- [Actions to take]:
(1) Name every company, brand, or website that the spray review mentions.
(2) Write out the spray review from "Next, the indifferent;" to "haste, less speed!", switching "halftrack" to "tank".

- [Reading text]:
● ● ● ● ● ● ●

Plastic Soldier Company Spray - German Dunkelgelb; A Review

I picked up a can of Plastic Soldier Company's Dunkelgelb from Element Games back in February, at a reasonable  £7.50...probably should get around to trying it out then....

DamnedSpraycan

Firstly the good; I have seen people claim that PSC Dunkelgelb spray is both a perfect match for Vallejo's Middlestone, which is generally accepted as a decent approximation of Dunkelgelb, (and more pertinently, pretty easy to get hold of) and nothing like it at all, with photos to prove it. As far as I can tell, for me it is spot on. The finish is also very nice.

Pretty bang on!

Pretty bang on!


Next, the indifferent; I had seen a video on Youtube of someone applying this spray to several tanks in numerous gentle passes, over and over and over. (Admittedly this is a fair technique for avoiding clogging the details). Turns out it was more to do with the spray itself than any technique. The spray seems to be very low 'velocity'; very little paint comes out with each pass, so you do indeed find yourself slowly building up layers of paint on the model, spending time that would no doubt have ruined your model if you'd had a GW primer can in your hand.

The other issue is that aforementioned time; I could have sprayed nearly 1000 points of models with a GW primer in the time it took me to do one halftrack. As always, more haste, less speed!

● ● ● ● ● ● ●

- [Record excerpts]:
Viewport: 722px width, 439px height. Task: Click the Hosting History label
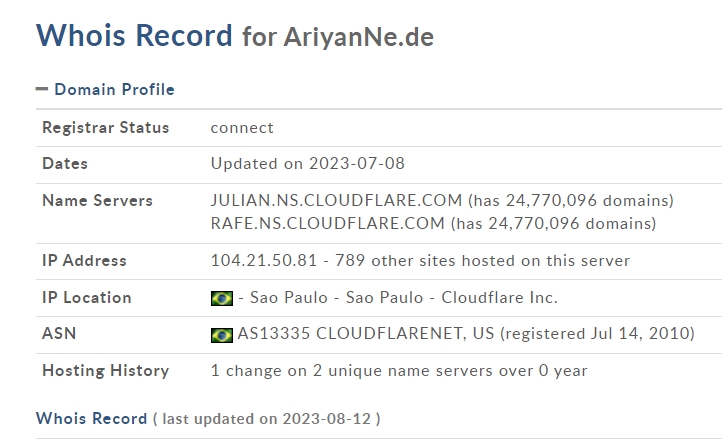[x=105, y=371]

● ● ● ● ● ● ●

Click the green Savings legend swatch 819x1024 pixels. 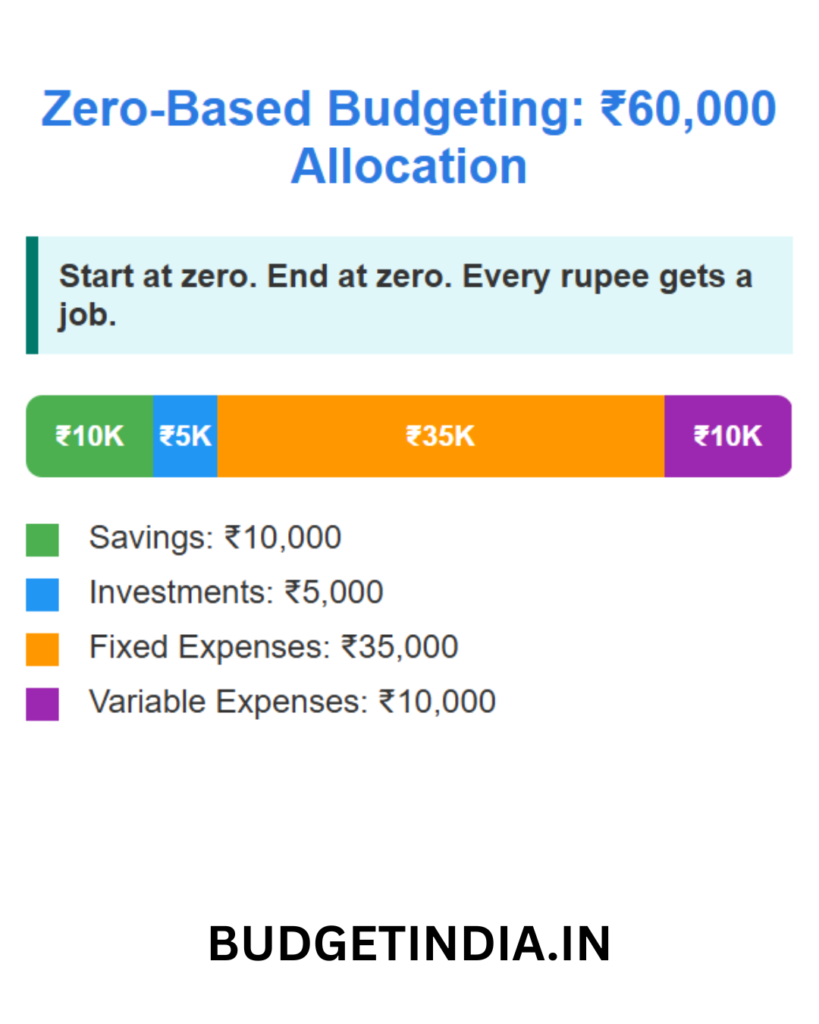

● ● ● ● ● ● ●

- [Answers to the problems]:
(1) Plastic Soldier Company, Element Games, Vallejo, Youtube, GW

(2)
Next, the indifferent; I had seen a video on Youtube of someone applying this spray to several tanks in numerous gentle passes, over and over and over. (Admittedly this is a fair technique for avoiding clogging the details). Turns out it was more to do with the spray itself than any technique. The spray seems to be very low 'velocity'; very little paint comes out with each pass, so you do indeed find yourself slowly building up layers of paint on the model, spending time that would no doubt have ruined your model if you'd had a GW primer can in your hand.

The other issue is that aforementioned time; I could have sprayed nearly 1000 points of models with a GW primer in the time it took me to do one tank. As always, more haste, less speed!